There are two functions which we can use to calculate belief/plausibility
for some subset q. The coarse function will reduce your mass
assignments to the simpler focal set of {q, not q} and then perform a
binary mass fusion which has identical for both methods. The benefit of
the function is efficiency however making the focal set more coarse will
lose information and make inference approximate, the effect of which
increases with the granularity of your full focal set and the number of
mass assignments.
The alternative is to use approx which is a Monte Carlo estimation of
the exact inference. The benefits are that the full granularity of your
focal set will be taken into account, and time complexity will scale
linearly with the number of mass assigments, however granular focal sets
with many assignments require many simulations, so the constants can be
large. Here is the format:
b1, p1 = model.coarse(q) # Coarse inference.

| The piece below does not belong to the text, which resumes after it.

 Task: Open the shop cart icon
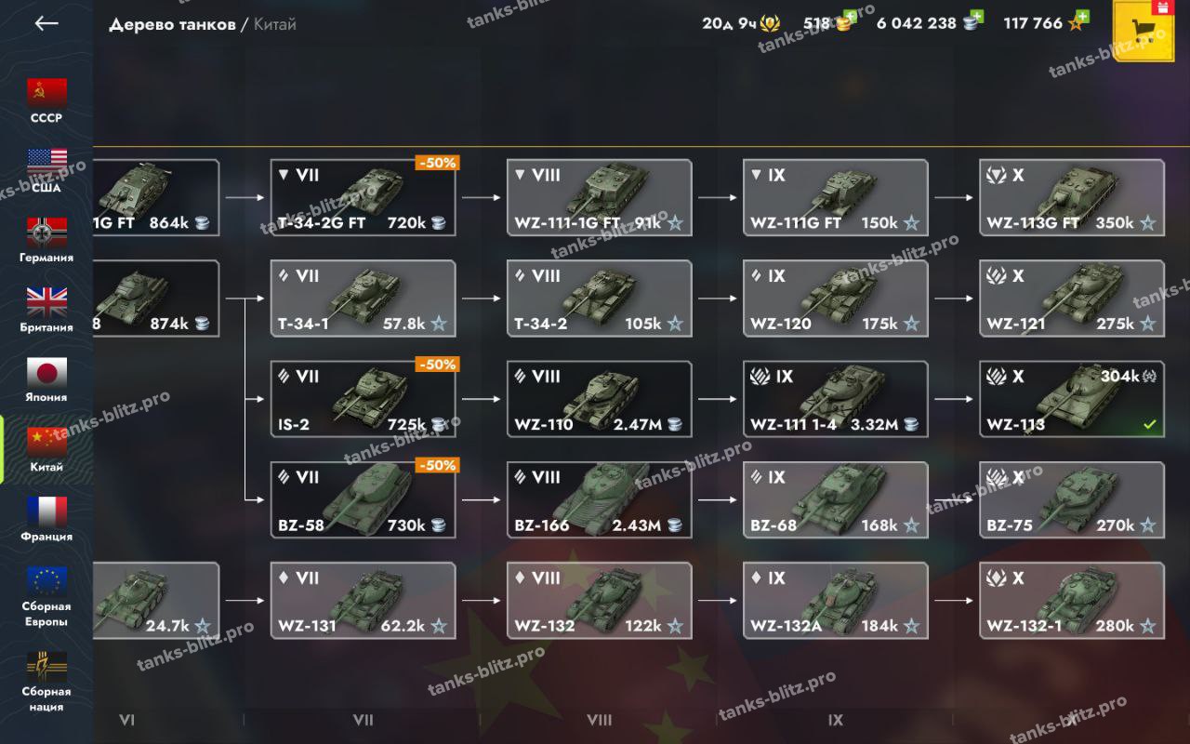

b2, p2 = model.approx(q, n=10000) # Monte Carlo estimation.
A "whodunit" example
Here is a short Cluedo themed example in which we combine uncertain set based evidence from three witnesses to infer "whodunit".
from pyevidence import *
from itertools import product
people = ["plum", "scarlett", "mustard", "white", "green", "peacock"]
places = ["kitchen", "ballroom", "conservatory", "dining room",
"billiard room", "library", "lounge", "hall", "study"]
weapons = ["candlestick", "dagger", "lead-pipe", "revolver", "rope",
"spanner"]
model = Inference(method=Inference.YAGER)
subs = Subsets(slots=3, opts=[people, places, weapons])
# Witness #1.
model.add_mass(
(Mass()
.add(subs.new({2: ['spanner','lead-pipe', 'candlestick']}), 0.4)
.add(subs.new({0: ['white','green','plum'], 1: ['lounge','study']}), 0.4)
.add(subs.new(), 0.2)))
# Witness #2.
model.add_mass(
(Mass()
.add(subs.new({0: ['scarlett','plum'], 1: ['hall','study','library']}), 0.7)
.add(subs.new(), 0.3)))
# Witness #3.
model.add_mass(
(Mass()
.add(subs.new({2: ['spanner', 'rope']}), 0.5)
.add(subs.new({0: ['peacock','white','plum'], 1: ['kitchen','study','hall']}), 0.4)
.add(subs.new(), 0.1)))
def calculate_and_print(q):
belief, plausibility = model.approx(q, n=10000)
print(q.schema(), belief, plausibility)
# Individuals.
for person in people:
calculate_and_print(subs.new({0: [person]}))
# Places.
for place in places:
calculate_and_print(subs.new({1: [place]}))
# Weapons.
for weapon in weapons:
calculate_and_print(subs.new({2: [weapon]}))
> {'plum'} * * 0.4450 1.0
> {'scarlett'} * * 0.0 0.3606
> {'mustard'} * * 0.0 0.1094
> {'white'} * * 0.0 0.2973
> {'green'} * * 0.0 0.1778
> {'peacock'} * * 0.0 0.1791
> * {'kitchen'} * 0.0 0.1796
> * {'ballroom'} * 0.0 0.1084
> * {'conservatory'} * 0.0 0.1097
> * {'dining room'} * 0.0 0.1076
> * {'billiard room'} * 0.0 0.1067
> * {'library'} * 0.0 0.3587
> * {'lounge'} * 0.0 0.1800
> * {'hall'} * 0.0 0.5990
> * {'study'} * 0.3279 1.0
> * * {'candlestick'} 0.0 0.5086
> * * {'dagger'} 0.0 0.3009
> * * {'lead-pipe'} 0.0 0.5029
> * * {'revolver'} 0.0 0.3010
> * * {'rope'} 0.0 0.6002
> * * {'spanner'} 0.1975 1.0
From the above results, we believe that plum was the most
likely antagonist, the study the most likely location and
a spanner the most likely weapon. Meanwhile, plausibility
(a measure of non-contradiction) suggests mustard is the
suspect least supported by the evidence. Let's investigate
plum some more. We do no have much evidence for combined
beliefs about how and where plum might have done it, but
we can examine where the evidence is least contradictory.
Here are the top 10 hypotheses by plausibility:
hypotheses = []
for place, weapon in product(places, weapons):
q = subs.new({0: ["plum"], 1: [place], 2: [weapon]})
b,p = model.approx(q,n=10000)
hypotheses.append((p, q.schema()))
for p, h in sorted(hypotheses, reverse=True)[:10]:
print(p, h)
> 1.0 {'plum'} {'study'} {'spanner'}
> 0.6044 {'plum'} {'study'} {'rope'}
> 0.5974 {'plum'} {'hall'} {'spanner'}
> 0.5084 {'plum'} {'study'} {'lead-pipe'}
> 0.5005 {'plum'} {'study'} {'candlestick'}
> 0.3556 {'plum'} {'library'} {'spanner'}
> 0.3068 {'plum'} {'hall'} {'candlestick'}
> 0.3054 {'plum'} {'study'} {'revolver'}
> 0.2979 {'plum'} {'hall'} {'lead-pipe'}
> 0.2954 {'plum'} {'study'} {'dagger'}
So, most plausibly plum in the study with a spanner
according to our uncertain witnesses.